**Directions**
Scan the records below and copy every line that contains the string "named".

*** Extracted material ***

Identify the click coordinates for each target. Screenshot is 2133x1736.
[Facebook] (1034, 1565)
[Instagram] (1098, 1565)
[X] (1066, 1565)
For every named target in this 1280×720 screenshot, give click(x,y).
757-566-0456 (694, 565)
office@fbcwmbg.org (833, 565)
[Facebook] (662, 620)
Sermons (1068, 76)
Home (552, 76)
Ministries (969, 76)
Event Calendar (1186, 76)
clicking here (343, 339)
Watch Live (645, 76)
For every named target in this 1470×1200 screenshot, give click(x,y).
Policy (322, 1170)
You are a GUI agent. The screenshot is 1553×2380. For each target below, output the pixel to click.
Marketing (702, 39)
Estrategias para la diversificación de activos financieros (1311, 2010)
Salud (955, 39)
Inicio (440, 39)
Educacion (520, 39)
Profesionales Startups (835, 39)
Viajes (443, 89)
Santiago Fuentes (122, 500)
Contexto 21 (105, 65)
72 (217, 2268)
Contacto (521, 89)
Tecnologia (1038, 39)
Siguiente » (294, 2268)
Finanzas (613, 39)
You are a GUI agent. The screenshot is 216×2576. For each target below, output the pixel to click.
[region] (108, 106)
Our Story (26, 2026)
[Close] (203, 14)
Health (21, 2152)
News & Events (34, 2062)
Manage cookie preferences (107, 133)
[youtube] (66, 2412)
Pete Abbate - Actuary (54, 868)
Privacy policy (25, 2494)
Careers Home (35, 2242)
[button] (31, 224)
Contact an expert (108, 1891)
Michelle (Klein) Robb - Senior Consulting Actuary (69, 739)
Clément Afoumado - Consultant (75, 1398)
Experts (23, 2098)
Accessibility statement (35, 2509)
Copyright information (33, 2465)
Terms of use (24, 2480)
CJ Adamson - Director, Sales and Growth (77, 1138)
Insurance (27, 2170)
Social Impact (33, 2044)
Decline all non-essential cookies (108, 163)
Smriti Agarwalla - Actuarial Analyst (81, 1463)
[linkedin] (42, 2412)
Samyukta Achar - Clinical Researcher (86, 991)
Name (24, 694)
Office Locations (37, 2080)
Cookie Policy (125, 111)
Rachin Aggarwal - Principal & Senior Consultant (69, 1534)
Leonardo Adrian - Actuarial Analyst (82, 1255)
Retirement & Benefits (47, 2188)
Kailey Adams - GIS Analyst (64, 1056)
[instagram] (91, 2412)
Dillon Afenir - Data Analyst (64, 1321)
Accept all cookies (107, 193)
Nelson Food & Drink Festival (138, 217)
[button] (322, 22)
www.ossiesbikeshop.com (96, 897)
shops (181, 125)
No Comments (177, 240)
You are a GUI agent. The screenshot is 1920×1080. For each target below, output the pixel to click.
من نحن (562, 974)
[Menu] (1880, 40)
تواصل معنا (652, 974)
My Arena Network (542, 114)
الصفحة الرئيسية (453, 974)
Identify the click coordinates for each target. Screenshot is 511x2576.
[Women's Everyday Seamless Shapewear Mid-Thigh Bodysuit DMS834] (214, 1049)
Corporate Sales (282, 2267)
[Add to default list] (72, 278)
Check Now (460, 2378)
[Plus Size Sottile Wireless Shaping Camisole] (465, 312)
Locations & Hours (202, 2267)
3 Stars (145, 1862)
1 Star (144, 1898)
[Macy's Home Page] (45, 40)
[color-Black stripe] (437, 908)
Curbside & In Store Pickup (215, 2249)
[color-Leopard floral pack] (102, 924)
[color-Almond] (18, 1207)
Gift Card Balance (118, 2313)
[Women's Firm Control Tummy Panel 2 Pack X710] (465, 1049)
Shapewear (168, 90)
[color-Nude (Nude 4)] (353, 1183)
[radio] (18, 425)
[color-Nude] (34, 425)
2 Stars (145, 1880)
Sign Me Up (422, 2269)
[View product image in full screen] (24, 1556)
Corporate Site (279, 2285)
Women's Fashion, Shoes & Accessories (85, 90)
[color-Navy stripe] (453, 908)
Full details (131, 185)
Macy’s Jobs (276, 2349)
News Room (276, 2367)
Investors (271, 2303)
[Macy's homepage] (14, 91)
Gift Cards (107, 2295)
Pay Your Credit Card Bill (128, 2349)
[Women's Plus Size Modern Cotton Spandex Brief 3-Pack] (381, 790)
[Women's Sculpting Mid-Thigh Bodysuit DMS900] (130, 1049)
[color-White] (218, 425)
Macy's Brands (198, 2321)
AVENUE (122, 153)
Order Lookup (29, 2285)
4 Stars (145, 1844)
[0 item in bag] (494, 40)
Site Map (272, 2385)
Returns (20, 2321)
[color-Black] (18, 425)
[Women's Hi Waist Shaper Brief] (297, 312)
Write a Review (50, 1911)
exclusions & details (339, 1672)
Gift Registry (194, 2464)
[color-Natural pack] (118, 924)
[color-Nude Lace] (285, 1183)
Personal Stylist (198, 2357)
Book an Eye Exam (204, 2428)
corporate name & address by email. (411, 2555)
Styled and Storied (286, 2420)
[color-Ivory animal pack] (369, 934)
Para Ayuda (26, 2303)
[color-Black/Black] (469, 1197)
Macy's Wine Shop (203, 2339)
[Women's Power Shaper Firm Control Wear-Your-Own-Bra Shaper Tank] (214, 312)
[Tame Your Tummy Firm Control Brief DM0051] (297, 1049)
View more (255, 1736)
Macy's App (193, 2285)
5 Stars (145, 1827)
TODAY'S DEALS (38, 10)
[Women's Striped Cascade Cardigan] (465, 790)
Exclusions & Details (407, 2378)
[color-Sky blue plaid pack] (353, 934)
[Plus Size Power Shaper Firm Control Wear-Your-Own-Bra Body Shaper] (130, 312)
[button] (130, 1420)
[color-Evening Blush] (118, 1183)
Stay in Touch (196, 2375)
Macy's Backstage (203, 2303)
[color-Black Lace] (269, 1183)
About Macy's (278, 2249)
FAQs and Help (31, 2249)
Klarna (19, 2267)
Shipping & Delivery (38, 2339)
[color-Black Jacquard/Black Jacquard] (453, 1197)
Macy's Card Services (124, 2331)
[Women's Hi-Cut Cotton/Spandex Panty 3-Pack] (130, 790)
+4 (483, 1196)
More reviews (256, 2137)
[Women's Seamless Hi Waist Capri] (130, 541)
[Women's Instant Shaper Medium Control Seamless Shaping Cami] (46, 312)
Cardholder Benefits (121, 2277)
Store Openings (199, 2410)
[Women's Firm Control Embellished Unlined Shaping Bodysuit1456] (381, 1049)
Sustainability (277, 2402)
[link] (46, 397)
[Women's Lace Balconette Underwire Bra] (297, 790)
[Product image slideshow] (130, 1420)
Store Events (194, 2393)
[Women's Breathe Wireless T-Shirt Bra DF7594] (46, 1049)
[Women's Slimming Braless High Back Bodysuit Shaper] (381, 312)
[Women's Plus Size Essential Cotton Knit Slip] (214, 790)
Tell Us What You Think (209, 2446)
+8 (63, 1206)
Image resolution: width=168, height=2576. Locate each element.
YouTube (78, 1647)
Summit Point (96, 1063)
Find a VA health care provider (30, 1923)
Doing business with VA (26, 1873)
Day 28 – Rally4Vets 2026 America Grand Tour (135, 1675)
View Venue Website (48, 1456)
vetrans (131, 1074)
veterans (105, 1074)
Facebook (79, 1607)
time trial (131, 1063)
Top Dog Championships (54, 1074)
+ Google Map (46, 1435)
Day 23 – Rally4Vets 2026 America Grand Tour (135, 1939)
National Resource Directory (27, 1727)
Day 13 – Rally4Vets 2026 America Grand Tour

*** End of Extracted material ***

**Response box**
For every named target in this 1280×720 screenshot, give click(x,y).
For every named target in this 1470×1200 screenshot, give click(x,y).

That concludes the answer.